Republicans tried to recruit Carmona to challenge both Rep. Gabrielle Giffords (D) and then-Gov. Janet Napolitano (D) in 2006, but he declined. This time around, it was Obama who did the recruiting, calling Carmona in September to encourage him to run.
Carmona, who was registered as an independent until November, is unopposed on the Democratic side after former state party chairman Don Bivens dropped out of the race in March.
His likely GOP opponent is Rep. Jeff Flake, a six-term member of Congress whose strategy suggests that he will run against both Carmona and Obama.
“For Richard Carmona, having the president’s support — that’s nothing I would want to tout very loudly,” Flake said in an interview after a recent town hall meeting in Fountain Hills, a suburb about 30 miles outside Phoenix.
He added with a laugh: “I would welcome the president to come here and campaign with my opponent.”

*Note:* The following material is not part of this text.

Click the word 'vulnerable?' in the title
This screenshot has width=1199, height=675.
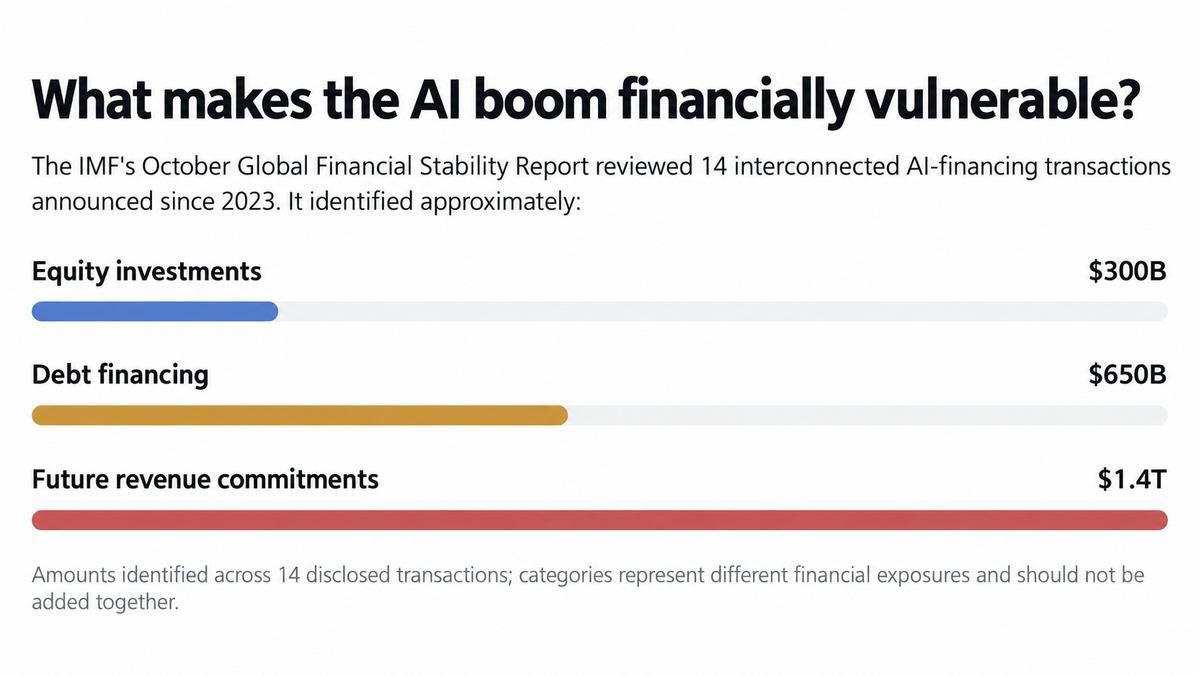click(x=1002, y=101)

Carmona played down his relationship with Obama, whom he first met briefly in 2005 when they both appeared on “Larry King Live” together nine days after Hurricane Katrina reached its peak.

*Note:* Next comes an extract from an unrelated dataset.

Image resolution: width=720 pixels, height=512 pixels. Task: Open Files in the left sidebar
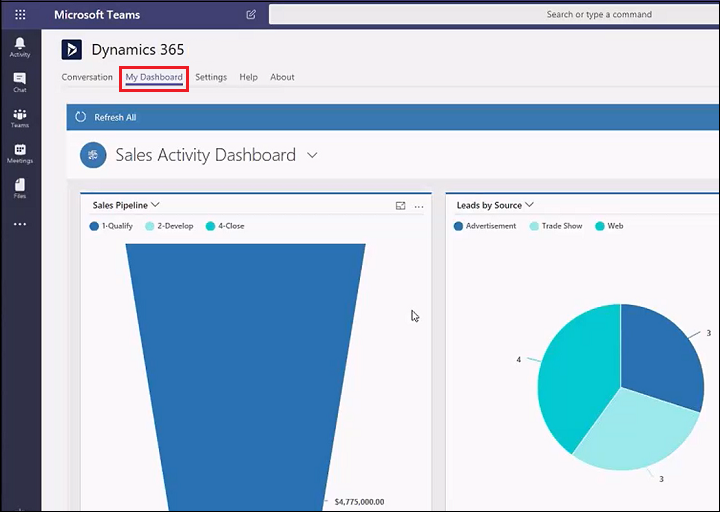pyautogui.click(x=20, y=189)
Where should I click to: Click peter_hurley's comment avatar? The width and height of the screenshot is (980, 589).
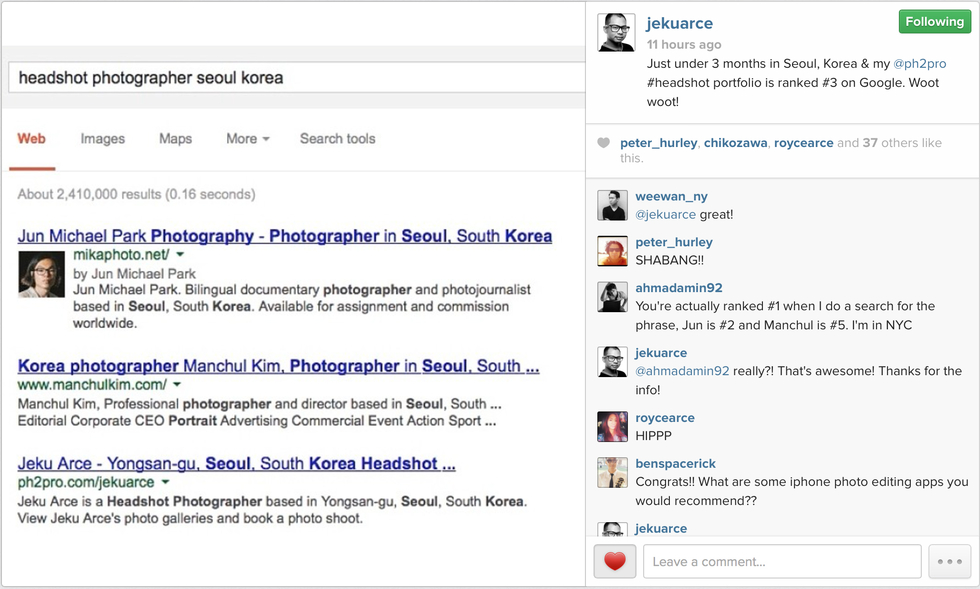click(612, 251)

“Here’s my thought: My focus really is about my campaign,” Carmona said. “The president has to run his campaign as he sees fit, and whatever he thinks is correct. I have to run my campaign that way.”
Sitting on a couch in the darkened lobby of the community center after his town hall meeting, Flake discounted the attention Arizona will attract in the presidential election. The stakes for the Senate, he said, will be higher. In its 100-year history, there have been fewer senators from Arizona than presidents.
“In 100 years, we’ve only had 10 U.S. senators,” Flake said. Five of those were Democrats and five were Republicans. “They tend to serve a long time,” he added, “so we’ve got to choose carefully.”